St. Ignatius harus menderita banyak pencobaan dan penghinaan. Sebelum ia memulai karyanya yang hebat dengan membentuk Serikat Yesus, ia harus bersekolah. Ia belajar tata bahasa Latin. Sebagian besar murid dalam kelasnya adalah anak-anak, sementara Ignatius sudah berusia tiga puluh tiga tahun. Meskipun begitu, Ignatius pergi juga mengikuti pelajaran karena ia tahu bahwa ia memerlukan pengetahuan ini untuk membantunya kelak dalam pewartaannya. Dengan sabar dan tawa, ia menerima ejekan dan cemoohan dari teman-teman sekelasnya. Selama waktu itu, ia mulai mengajar dan mendorong orang lain untuk berdoa. Karena kegiatannya itu, ia dicurigai sebagai penyebar bidaah (=agama sesat) dan dipenjarakan untuk sementara waktu! Hal itu tidak menghentikan Ignatius. “Seluruh kota tidak akan cukup menampung begitu banyak rantai yang ingin aku kenakan karena cinta kepada Yesus,” katanya.
Ignatius berusia empat puluh tiga tahun ketika ia lulus dari Universitas Paris. Pada tahun 1534, bersama dengan enam orang sahabatnya, ia mengucapkan kaul rohani. Ignatius dan sahabat-sahabatnya, yang pada waktu itu masih belum menjadi imam, ditahbiskan pada tahun 1539. Mereka berikrar untuk melayani Tuhan dengan cara apa pun yang dianggap baik oleh Bapa Suci. Pada tahun 1540 Serikat Yesus secara resmi diakui oleh Paus. Sebelum Ignatius wafat, Serikat Yesus atau Yesuit telah beranggotakan seribu orang. Mereka banyak melakukan perbuatan baik dengan mengajar dan mewartakan Injil. Seringkali Ignatius berdoa, “Berilah aku hanya cinta dan rahmat-Mu, ya Tuhan. Dengan itu aku sudah menjadi kaya, dan aku tidak mengharapkan apa-apa lagi.” St. Ignatius wafat di Roma pada tanggal 31 Juli 1556. Ia dinyatakan kudus pada tahun 1622 oleh Paus Gregorius XV” .(dari: www.indocell, net/yesaya)

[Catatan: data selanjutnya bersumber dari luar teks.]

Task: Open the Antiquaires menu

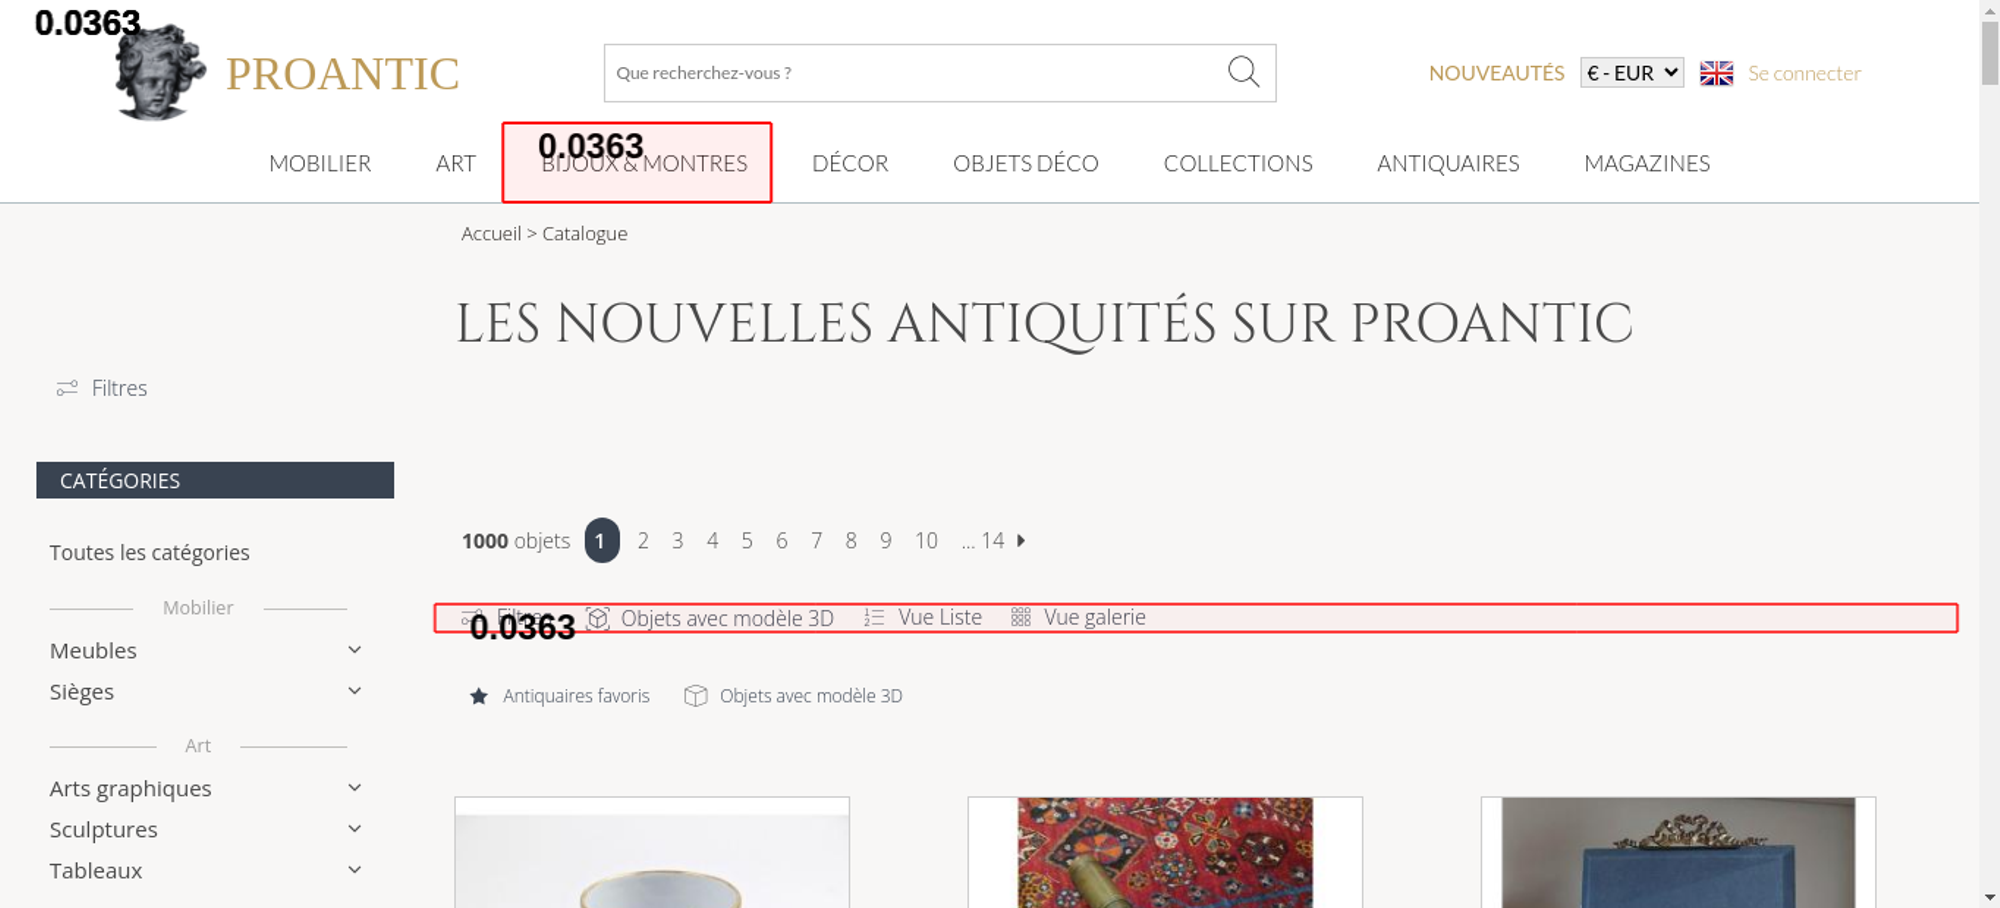Action: point(1447,163)
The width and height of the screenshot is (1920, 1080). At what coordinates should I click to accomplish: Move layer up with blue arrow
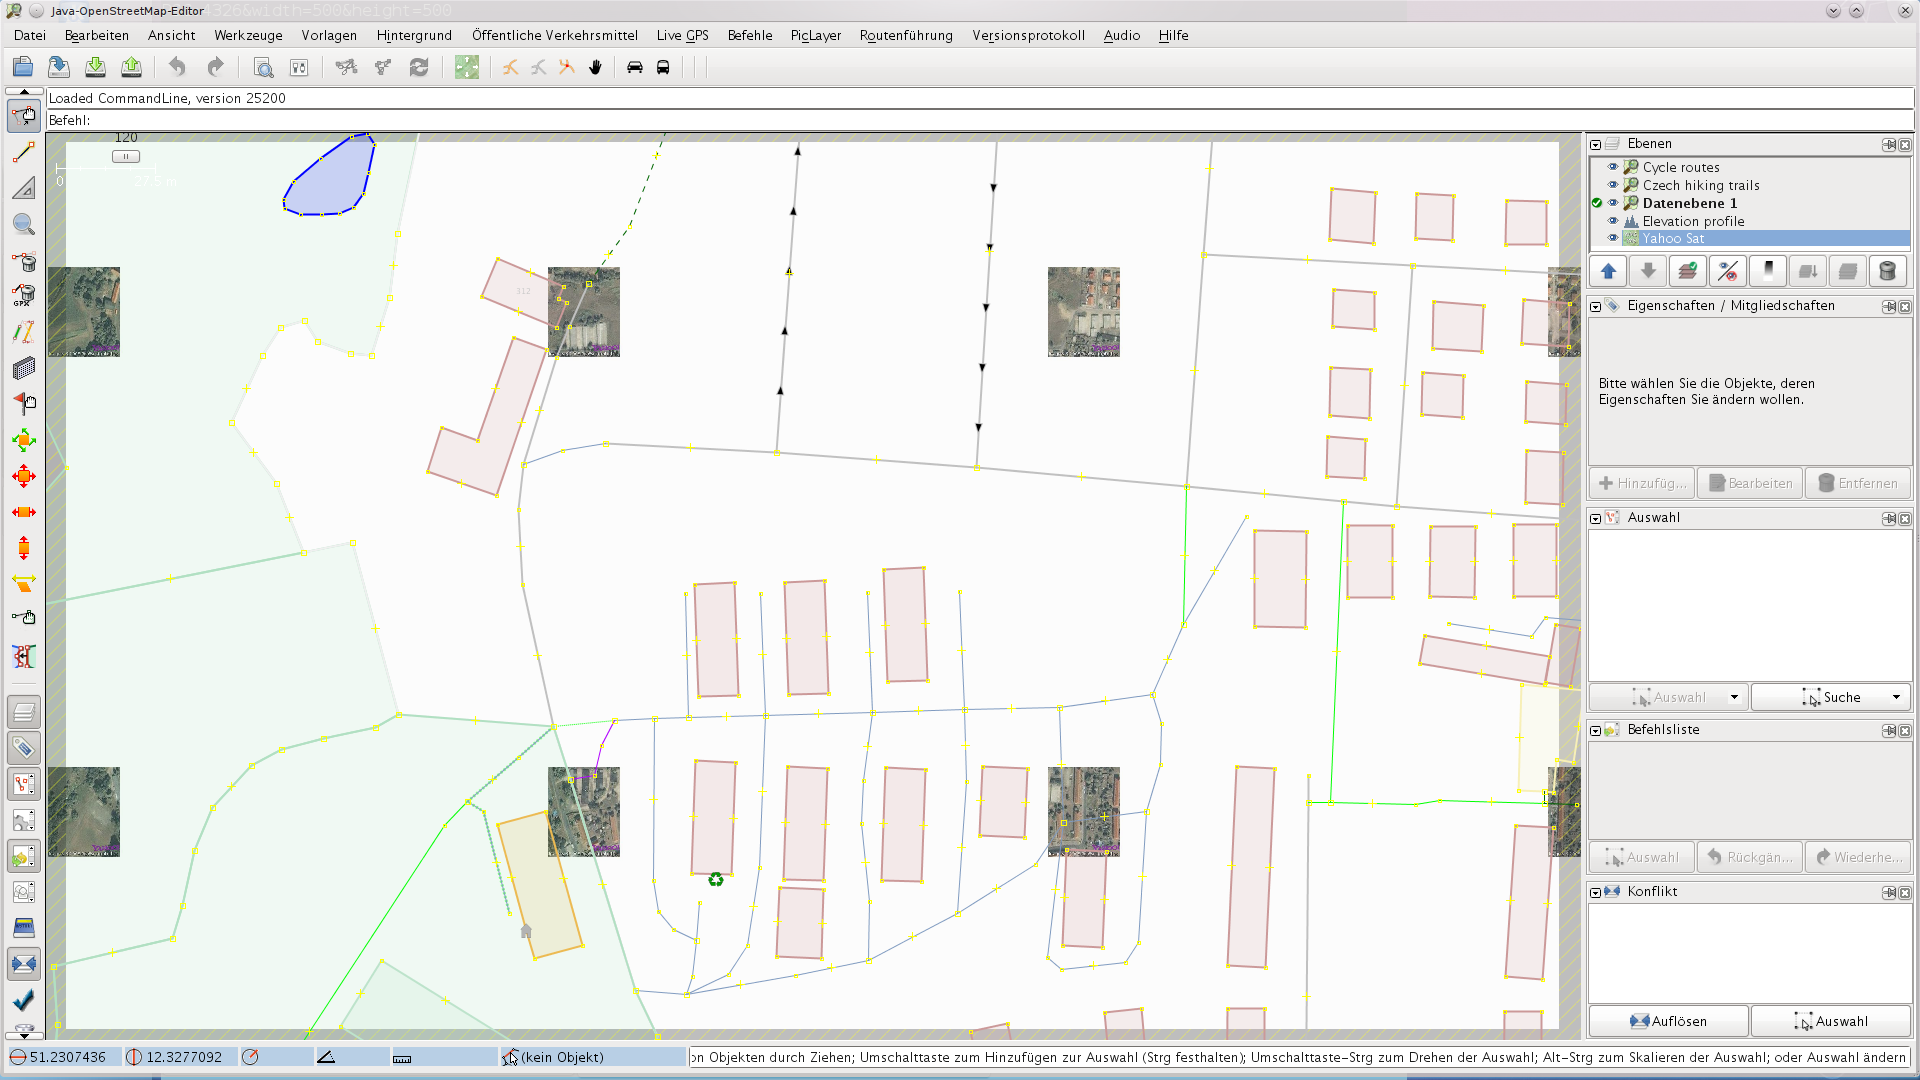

“Aku datang untuk melemparkan api ke bumi dan betapakah Aku harapkan, api itu telah menyala”(Luk 12:49 )
Ignatius Loyola menandai kelompok atau ordo yang dibentuknya dengan nama “Serikat Yesus”, dengan dambaan agar para pengikutnya menjadi sahabat-sahabat Yesus, hidup dan bertindak meneladan cara hidup dan cara bertindak Yesus, yang antara lain “datang untuk melemparkan api ke bumi dan betapakah Aku harapkan, api itu telah menyala”. Di dalam Konggregasi Jendral SJ ke 35 tahun 2008 yang lalu antara lain dilahirkan dekrit yang berjudul “Menyulut kobaran api-api yang lain. Menemukan kembali karisma kita” (Dekrit 2). Mengawali dekrit ini antara dikatakan :”Selama hampir 500 tahun Seikat Yesus telah membawakan api ke dalam lingkungan sosial dan budaya yang tak terhitung banyaknya. Lingkungan sosial dan budaya ini sangat menantang Serikat dalam mempertahankan kobaran api itu tetap hidup dan bernyala. Situasi yang dihadapi dewasa ini tak berbeda. Dalam sebuah dunia yang merangkul umat manusia dengan pelbagai sensasi, gagasan dan pencitraan, Serikat Yesus mencari jalan agar nyala api inspirasi dasarnya tetap bernyala sehingga menghangatkan dan menjadi terang bagi dunia zaman sekarang” (Dekrit 2 no 1).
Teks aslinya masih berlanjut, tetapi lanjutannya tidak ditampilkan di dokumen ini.